Kevin R. Tipple said...

So very sorry about your friend, Patti.

TracyK said...

Very sorry to hear about your friend, Patti.

Elinor Lipman was an author that I looked for several times at the book sale, because they continue to add new books throughout. I looked both for novels and short stories, but never could find anything. I also looked for both Andre Dubus II and III, with no luck. You never know what / who you will find at the book sale.

Todd Mason said...

Further condolence for your friend Robin, Paitti. I have a friend in recovery from a fall, and others muddling through, as am I...

I might put a late one together today, but part of what tied it together was Anthony Boucher obits, so maybe not.

Todd Mason said...

Jeff, as I mentioned last week, that wasn't (perhaps only technically) the first Leopold story, even if it's the first to make him central.

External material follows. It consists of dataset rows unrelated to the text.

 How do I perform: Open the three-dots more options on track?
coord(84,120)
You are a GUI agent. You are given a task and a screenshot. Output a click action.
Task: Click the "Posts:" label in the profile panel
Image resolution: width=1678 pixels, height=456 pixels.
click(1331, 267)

Alas, Patti's right--inults such as that remained rife in '70s...was it supposed to suggest thuggery/jerkishness in the character? One might elide It today--"He used an epithet."--but I'm not sure I'd revise it. I suppose "trigger warnings" do have their place.

Todd Mason said...

And sorry for you recent losses, Jeff. A Lot of friends of friends and acquaintances of late.

Todd Mason said...

So, New Cat wanted to take a nap on me late this afternoon, so I read or reread a few more stories in the EQMM issue I was reading for SSW, and the Edward Hoch story was part of his Rand series, espionage fiction, and the Briton Rand's young associate is queried by Rand if the junior colleague thinks his new female acquaintance, a Caucasian newsmagazine reporter, might be the Chinese spy that they expect to arrive, and he responds, "Her eyes don't slant." Well, this guy is supposed to be a bit callow, but I think Hoch definitely wanted to add a bit of jarring grit to the machine...I'll note also that my cohabitant Alice's eyes don't slant, either.
“The past is a foreign country..." as L. P. Hartley famously noted...and some of us will still do as they did Back Home, while others want our New World.

pattinase (abbott) said...

This kind of thing is hard to tolerate now. I just heard a discussion on where Gael Garcia Bernal, a straight male, should be playing a gay man in Cassandro. I just don't know. Does this mean we cannot imagine ourselves in any other body?

Todd Mason said...

It's a balancing act...keeping in mind so much bad imposture there's been in years past, and still, in various forms of narrative art. It would be a very narcissistic or even solipsistic world if storytellers of various sorts could only present characters of their own descriptions...how many stories or scripts could I write about balding middle-aged Anglo-Italian-Cherokee-French men with facial scars exclusively? (How many do we have already?)

Doing the work as honestly and responsibly as one can is mostly what's asked of us, I think...and That Takes Effort.

And some characters will be asses and bigots.